● Work to complete: Every line below between the line holding "The height and width of the screenshot is (266, 430)." and the line holding "You are a GUI", inclusive, should be repeated exactly, and all other lines omitted.

------ Given records

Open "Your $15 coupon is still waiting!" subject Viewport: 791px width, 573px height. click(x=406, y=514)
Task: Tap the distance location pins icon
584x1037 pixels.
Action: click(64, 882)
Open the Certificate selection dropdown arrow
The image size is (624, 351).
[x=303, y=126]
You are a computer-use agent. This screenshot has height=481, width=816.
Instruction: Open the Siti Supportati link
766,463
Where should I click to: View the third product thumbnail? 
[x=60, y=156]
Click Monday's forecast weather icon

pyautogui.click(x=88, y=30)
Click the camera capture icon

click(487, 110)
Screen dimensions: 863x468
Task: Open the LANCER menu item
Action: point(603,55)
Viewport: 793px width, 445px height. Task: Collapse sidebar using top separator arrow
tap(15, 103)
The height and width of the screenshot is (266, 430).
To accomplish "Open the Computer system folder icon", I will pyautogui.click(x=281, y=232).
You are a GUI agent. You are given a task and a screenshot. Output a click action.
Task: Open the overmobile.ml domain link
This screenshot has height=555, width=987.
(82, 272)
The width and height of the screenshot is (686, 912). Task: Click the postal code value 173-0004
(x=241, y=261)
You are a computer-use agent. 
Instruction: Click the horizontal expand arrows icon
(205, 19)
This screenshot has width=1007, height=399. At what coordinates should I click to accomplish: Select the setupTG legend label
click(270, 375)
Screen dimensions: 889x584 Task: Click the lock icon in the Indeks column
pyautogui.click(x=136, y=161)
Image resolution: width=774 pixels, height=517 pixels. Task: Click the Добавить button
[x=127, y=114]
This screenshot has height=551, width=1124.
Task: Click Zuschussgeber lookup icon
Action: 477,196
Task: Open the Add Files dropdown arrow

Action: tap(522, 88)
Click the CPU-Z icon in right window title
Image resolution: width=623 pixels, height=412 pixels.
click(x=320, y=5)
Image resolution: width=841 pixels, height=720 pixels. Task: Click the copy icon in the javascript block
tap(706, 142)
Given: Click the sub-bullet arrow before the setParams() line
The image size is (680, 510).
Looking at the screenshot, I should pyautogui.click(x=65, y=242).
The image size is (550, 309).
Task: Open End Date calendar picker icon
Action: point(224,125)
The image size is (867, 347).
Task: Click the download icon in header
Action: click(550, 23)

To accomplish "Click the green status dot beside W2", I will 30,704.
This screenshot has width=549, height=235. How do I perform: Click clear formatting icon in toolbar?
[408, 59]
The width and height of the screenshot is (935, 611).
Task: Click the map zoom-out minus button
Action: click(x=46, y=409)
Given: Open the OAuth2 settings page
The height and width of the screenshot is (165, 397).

------------

● Solution to this exercise:
The height and width of the screenshot is (266, 430).
To accomplish "Open the Computer system folder icon", I will pyautogui.click(x=281, y=232).
You are a GUI agent. You are given a task and a screenshot. Output a click action.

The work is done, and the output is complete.